23. November 2025

Jean-Paul N’Djoli – der Torgarant des SC Brühl

Er kam im Sommer zum SC Brühl, und er fiel vom eresten Spiel an auf: «Wer ist der Neue mit der Nummer 27?», hiess es bald im PGS. Es ist Jean-Paul N’Djoli, 25 Jahre alt, ursprünglich aus Paris und heute heimisch im Osten der Stadt. Mit zwölf Toren ist er der Torjäger des SCB. Henri Seitter stellt ihn vor.

Der 25 jährige Jean-Paul N’Djoli wurde vor 25 Jahren in Paris geboren. Er besitzt einen französischen und einen kongolesischen Pass. Seine Eltern stammen aus dem Kongo, leben aber seit mehr als 25 Jahre in Paris. Mit zehn Jahren zügelte Jean-Paul nach Evreux in die Normandie in eine Fussballschule, wo unter anderem auch Dembele als Fussballer ausgebildet wurde.  In Evreux wurde er von einem spanischen Fussballverein entdeckt und engagiert. Mehrmals wechselte er den Verein, doch richtig glücklich wurde er nirgends und zuletzt erhielt er zuweilen auch das Gehalt nicht mehr.

So vermittelte ihn sein Fussballberater in die Schweiz nach Baden. Doch Baden war nach dem Abstieg aus der Challenge League in finanziellen Nöten. So fand Jean-Paul beim FC Langenthal Unterschlupf. Sein Fussballberater wusste Ende letzter Saison, dass der SC Brühl nach dem Abgang von Campos zu Vaduz einen Stürmer suchte. Trainer Denis Sonderegger bekam ein Video von ihm und bekundete Interesse für den schnellen und kräftigen Stürmer. So kam es zu Probetrainings in St. Gallen. Im Freundschaftsspiel gegen den FC St. Gallen brillierte Jean- Paul beim 4:4. Aus dem Probetraining wurde schliesslich ein einjähriger Vertrag. Und nach der Vorrunde hat er bereits zwölf Tore erzielt und steht in der Torschützenliste der Liga an zweiter Stelle.

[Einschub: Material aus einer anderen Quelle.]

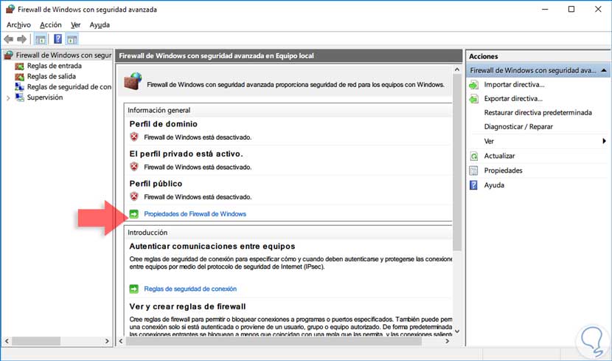Click the Importar directiva icon
The image size is (612, 361).
click(x=474, y=85)
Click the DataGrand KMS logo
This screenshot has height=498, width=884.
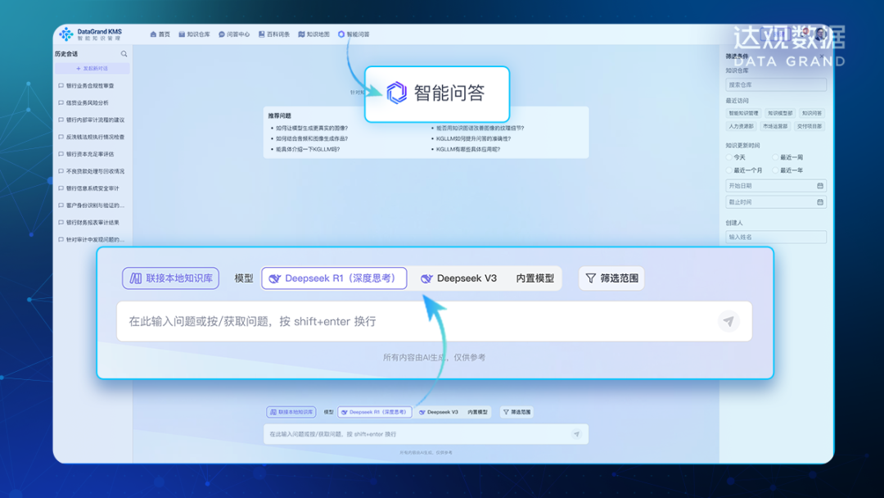66,34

Jean-Paul wohnt heute in Fussdistanz zum Paul-Grüninger-Stadion und schwärmt in allen Tönen von der familiären Athmosphäre beim SC Brühl. Mit seinen Mitspielern verständigt er sich meist auf englisch. Doch der sprachgewandte Jean- Paul möchte nebst französisch, englisch und spanisch auch die deutsche Sprache erlernen. Seit kurzer Zeit hat er auch eine 50 % Arbeitsstelle angetreten. Weil er sich hier in St. Gallen wohl fühlt, befindet er sich in St. Gallen in der besten Form seiner Karriere. Von seinen drei Brüdern und einer Schwester spielte ein Bruder Basketball. Seine Geschwister haben ihn beim Spiel Vevey – Brühl in der Schweiz besucht.

Schnee, wie in dieser Woche hat er schon Jahre lang nicht mehr gesehen. Während der Winterpause besucht er seine Eltern in Paris und verbringt auch die Ferien mit ihnen.

Denis Sonderegger ist sehr zufrieden mit seinem Mittelstürmer. Zu seinen Stärken gehören das Kopfballspiel und die Grundschnelligkeit. Auch zeigt er viel Spielverständnis und spielt äusserst mannschaftsdienlich. Sein persönliches Ziel: Er möchte Torschützenkönig der Promotion League werden und mit dem SC Brühl weiterhin auf der Erfolgswelle reiten.Wenn er in der Rückrunde so erfolgreich spielt, müssen sich die Kronen wohl frühzeitig um eine Vertragsverlängerung bemühen. Treffsichere Schützen sind in der Schweiz überall gefragt.